Page excerpt
Mari fell in love with England…
She studied English at the University of Rochester (with a bit of French and History of Art on the side) but it was spending her Junior Year Abroad in Nottingham, England, that proved to be the turning point in her life. Mari fell in love with England (and a dashing young man in the Royal Navy) and was determined to return. She attained her M.A. in English and Dramatic Literature at New York University, and subsequently moved into New York City. There she became a double addict: to the dubious joys of the New York Times crossword puzzle and the wallet–depleting Broadway theatre.
She spent 4+ years at Scholastic Magazines as the picture researcher for ‘Art & Man’ and was ultimately the chief picture researcher for the audiovisual division – and a member of the Newspaper Guild of New York and the American Society of Picture Professionals. But England kept singing its siren song and Mari could resist no longer. Thanks to London educational publisher, Edward Arnold, she managed to get a work permit into her hot little hands which led to other picture-related work – for Mitchell Beazley (working on books for Terence Conran and Hugh Johnson), Marshall Cavendish (partworks and Americanising texts) and Reader’s Digest books to name a few. She joined the National Union of Journalists…and co-created the Society of Picture Researchers and Editors, SPREd. Her membership number was 002. She doesn’t remember who got 007.

Material provided

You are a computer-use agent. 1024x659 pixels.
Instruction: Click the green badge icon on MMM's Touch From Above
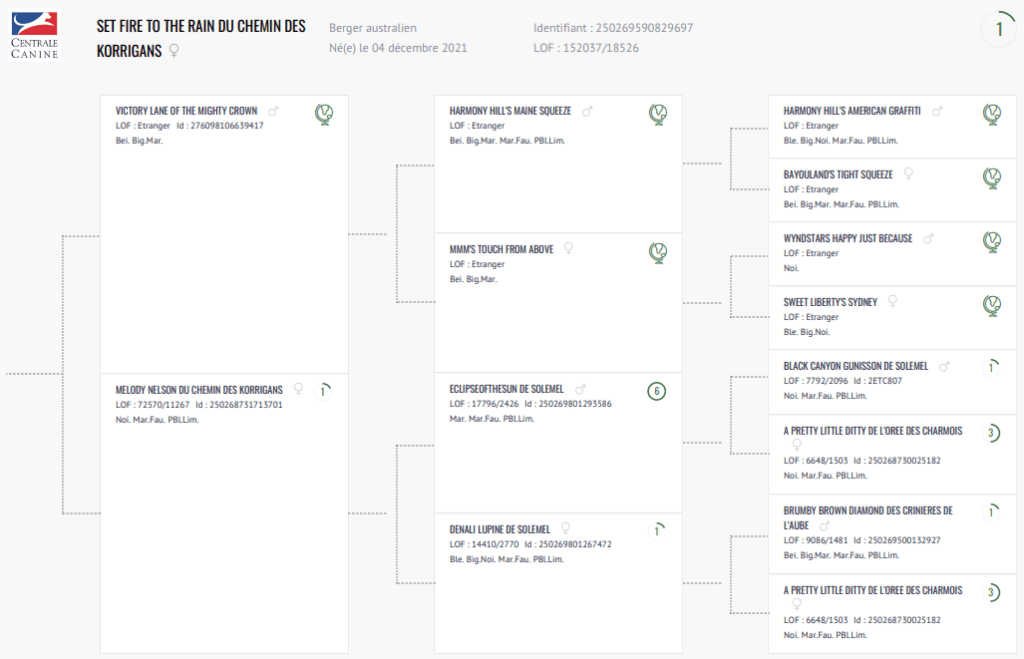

Set of tasks
**1.** Reproduce everything in the profile of Mari from "Mari fell in love with England…" down to "wallet–depleting Broadway theatre.".
**2.** Answer these questions using the profile of Mari:
(a) In which town in England did Mari spend her Junior Year Abroad?
(b) What degree did she attain at New York University?
(c) What was her membership number in the Society of Picture Researchers and Editors?
**3.** Say whether each statement agrees with the profile of Mari. Answer yes or no and quote the words that decide it.
(a) Mari studied English at the University of Rochester.
(b) Mari worked at Scholastic Magazines for less than two years.
(c) Mari remembers who received membership number 007.
The material after the profile of Mari was taken from a different source.

Solution set
**1.**
Mari fell in love with England…
She studied English at the University of Rochester (with a bit of French and History of Art on the side) but it was spending her Junior Year Abroad in Nottingham, England, that proved to be the turning point in her life. Mari fell in love with England (and a dashing young man in the Royal Navy) and was determined to return. She attained her M.A. in English and Dramatic Literature at New York University, and subsequently moved into New York City. There she became a double addict: to the dubious joys of the New York Times crossword puzzle and the wallet–depleting Broadway theatre.

**2.**
(a) Nottingham
(b) An M.A. in English and Dramatic Literature
(c) 002

**3.**
(a) Yes: "She studied English at the University of Rochester"
(b) No: "She spent 4+ years at Scholastic Magazines"
(c) No: "She doesn’t remember who got 007."